(A run of records)
══════
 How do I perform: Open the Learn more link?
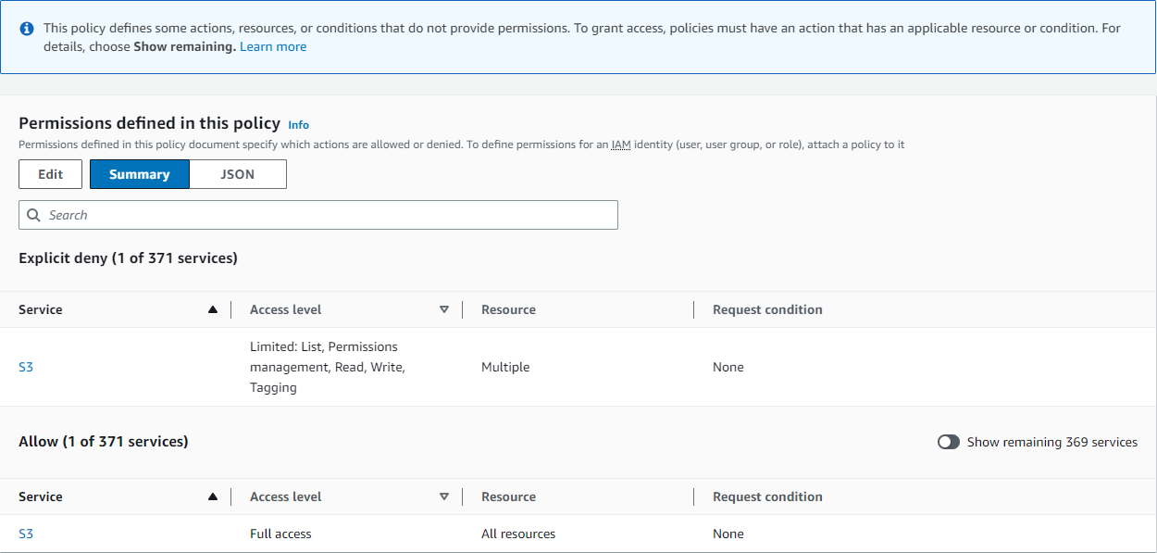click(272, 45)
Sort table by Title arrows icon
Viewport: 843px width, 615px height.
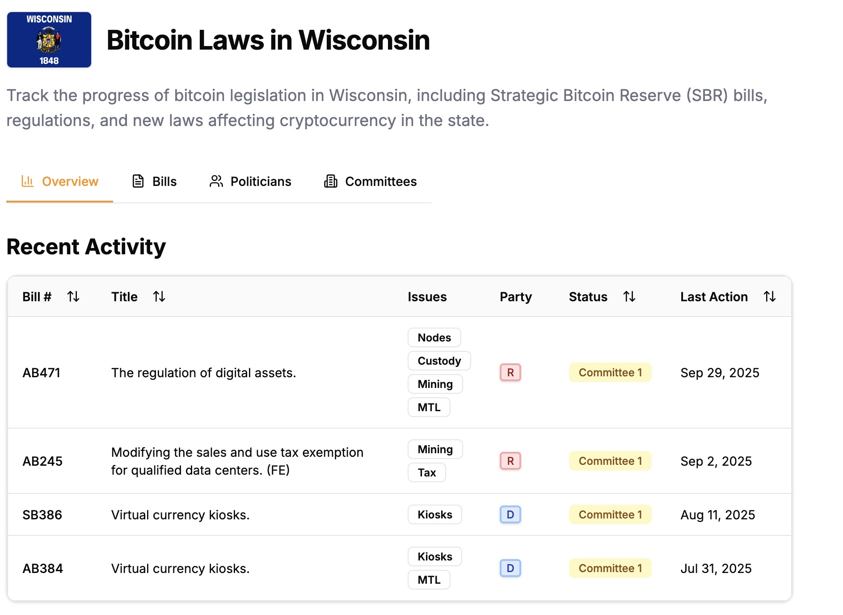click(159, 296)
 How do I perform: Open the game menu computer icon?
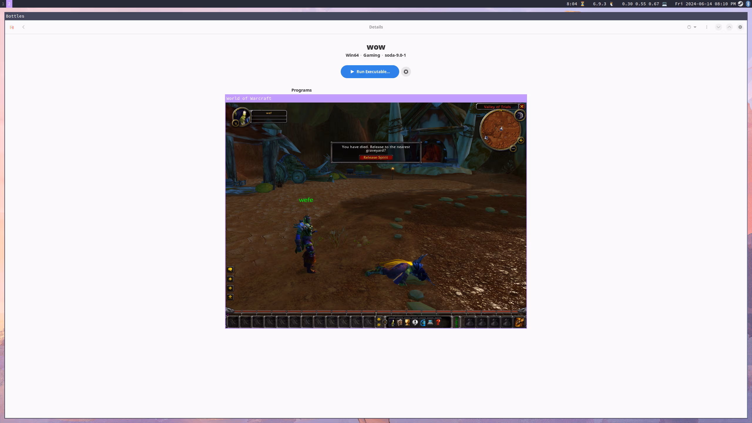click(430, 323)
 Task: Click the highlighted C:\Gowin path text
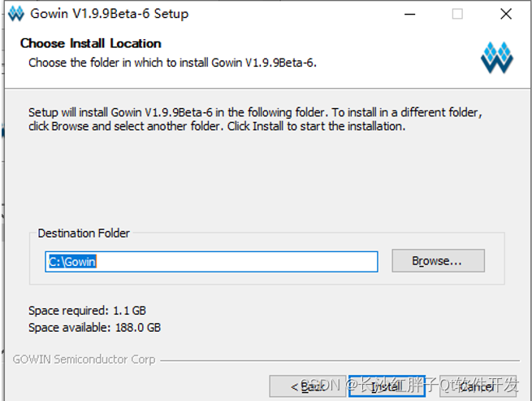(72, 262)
══════
■ Instructions to follow
Recast the entries above as a numbered list, one line per item with blank lines dropped. Leave the pictures out of your list.

■ Result for this exercise
1.  How do I perform: Open the Learn more link?
2. click(272, 45)
3. Sort table by Title arrows icon
4. Viewport: 843px width, 615px height.
5. click(159, 296)
6.  How do I perform: Open the game menu computer icon?
7. click(430, 323)
8.  Task: Click the highlighted C:\Gowin path text
9. (72, 262)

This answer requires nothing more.